PASSAGE SHOWN:
Fifteen years after the Christchurch earthquakes ended Lancaster Park's life as a top-flight venue, the Crusaders have a new permanent home – and they opened it in fitting style. Rob Penney's side beat the NSW Waratahs 35-20 in front of a sold-out 25,237 crowd at One NZ Stadium, also known by its Maori name Te Kaha, on Friday night.
The result was less interesting than the occasion. Dallas McLeod scored twice, hooker Codie Taylor crashed over from a rolling maul, Leicester Fainga'anuku muscled his way across the line in the second half, and Macca Springer sealed the result with a 40-metre breakaway in the final minutes. Sid Harvey and Teddy Wilson responded for the Waratahs, but the visitors were ultimately squeezed at the set piece and out-disciplined when it mattered.
The opening try was emblematic of what Crusaders fans had been waiting for. Halfback Noah Hotham's snipe from a quick ruck released McLeod into space inside 11 minutes, and the centre needed no second invitation to put the home side ahead. Taylor extended the lead just before half-time off a powerful rolling maul, and from there the Crusaders were rarely seriously threatened.
McLeod's second, from a Taha Kemara cross-field kick in the 56th minute, killed any lingering Waratahs hope of an upset. By full-time, the Crusaders had recorded their second win of the campaign and locked in their first home performance under the new stadium's distinctive permanent roof.
Skipper David Havili, who was sin-binned in the second half for a high shot and saw a try ruled out earlier in the contest for an obstruction call, summed up the Crusaders' performance bluntly as "scratchy". The captain's verdict reflected a side that did just enough rather than ran riot, but in a stadium debut on a damp Christchurch evening, the result was always going to matter more than the manner.
For Dan McKellar, watching his Waratahs come up short against the perennial Super Rugby benchmark, the post-match assessment mixed pride with frustration.

SET OF TASKS:
A. List every Crusaders player whom the match report names as scoring a try.
B. Resume the match report right after its final sentence about Dan McKellar's post-match assessment.

INFORMATION GIVEN:
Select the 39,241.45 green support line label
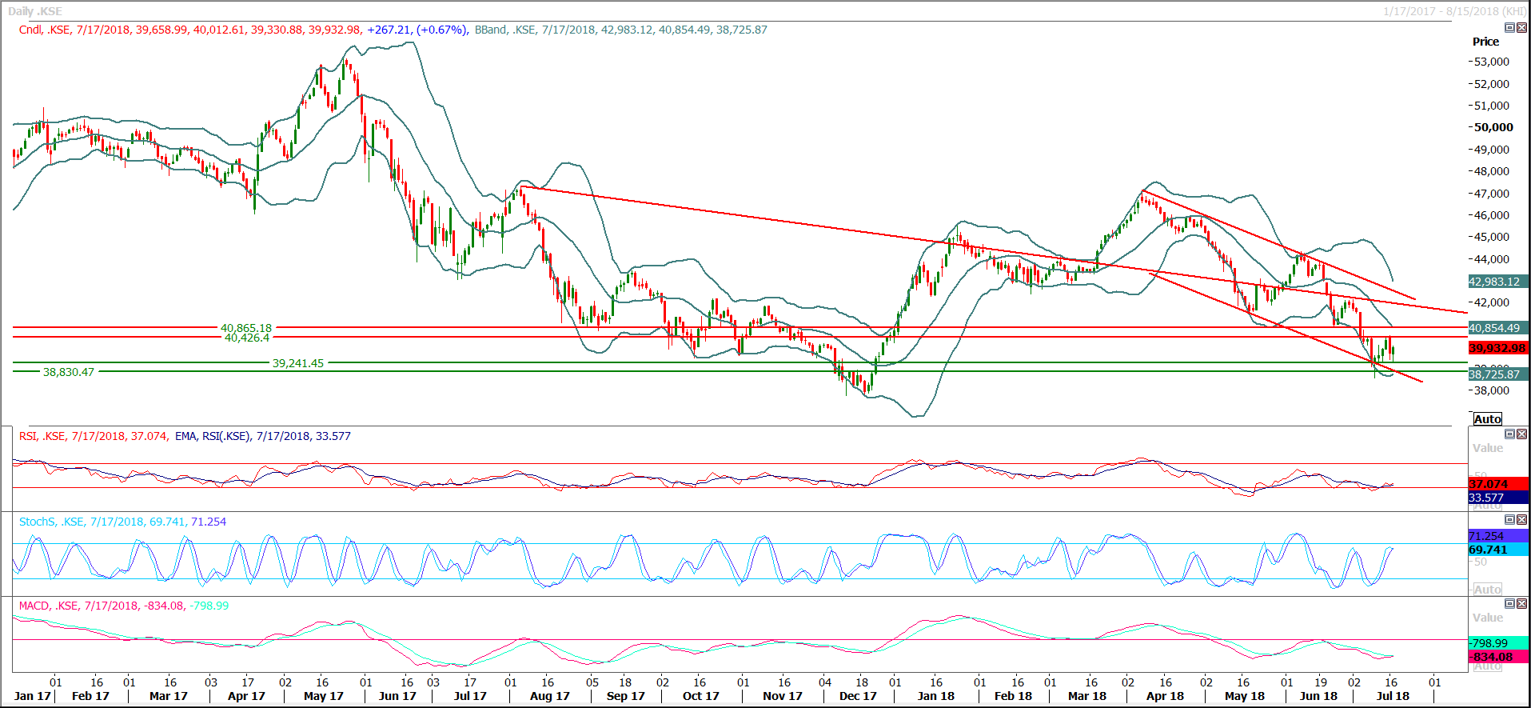The image size is (1531, 708). pos(298,363)
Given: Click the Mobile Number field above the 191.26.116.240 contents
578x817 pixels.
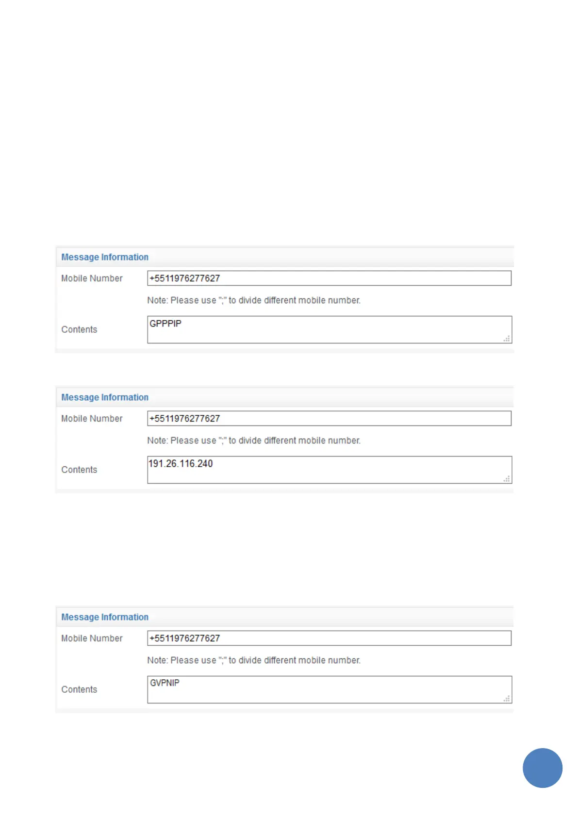Looking at the screenshot, I should point(329,418).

TASK-BY-TASK OUTPUTS:
A. Dallas McLeod, Codie Taylor, Leicester Fainga'anuku, Macca Springer

B.
"It's a special occasion," McKellar said.
"Test match intensity was required and for large parts we achieved that. Discipline and set piece cost us. I'm proud of their fight and effort."
Discipline was, indeed, the core problem. The Waratahs gave away a string of penalties in their own half, allowing the Crusaders to play territory and feed Taylor's maul. When Havili was binned, the visitors found their way back into the contest through Wilson, but a late Springer sprint extinguished any hopes of stealing a result.
The bigger story, though, was the building. One NZ Stadium / Te Kaha replaces a string of temporary venues – the Christchurch Stadium tent, Apollo Projects Stadium and Orangetheory Stadium – that have hosted the Crusaders since the AMI Stadium / Lancaster Park collapse during the 2011 earthquake. The new ground, with a permanent roof, premium hospitality decks and an acoustic profile already drawing comparisons with Auckland's Eden Park, is being marketed as New Zealand's premium spectator experience. Demand backed it up: every ticket for the opening match was sold, with reports the venue could have been filled twice over.
For the Crusaders, the win means a clean slate at home and a reset of momentum after a Round 10 loss to Western Force in Perth that had wobbled their finals positioning. For Christchurch, after more than a decade of patched-together venues, it is a proper rugby home returned. As one of the city's senior reporters put it walking out of the stadium: warm, dry and noisy. For a city that has lived without all three for so long in its sporting life, that is no small thing.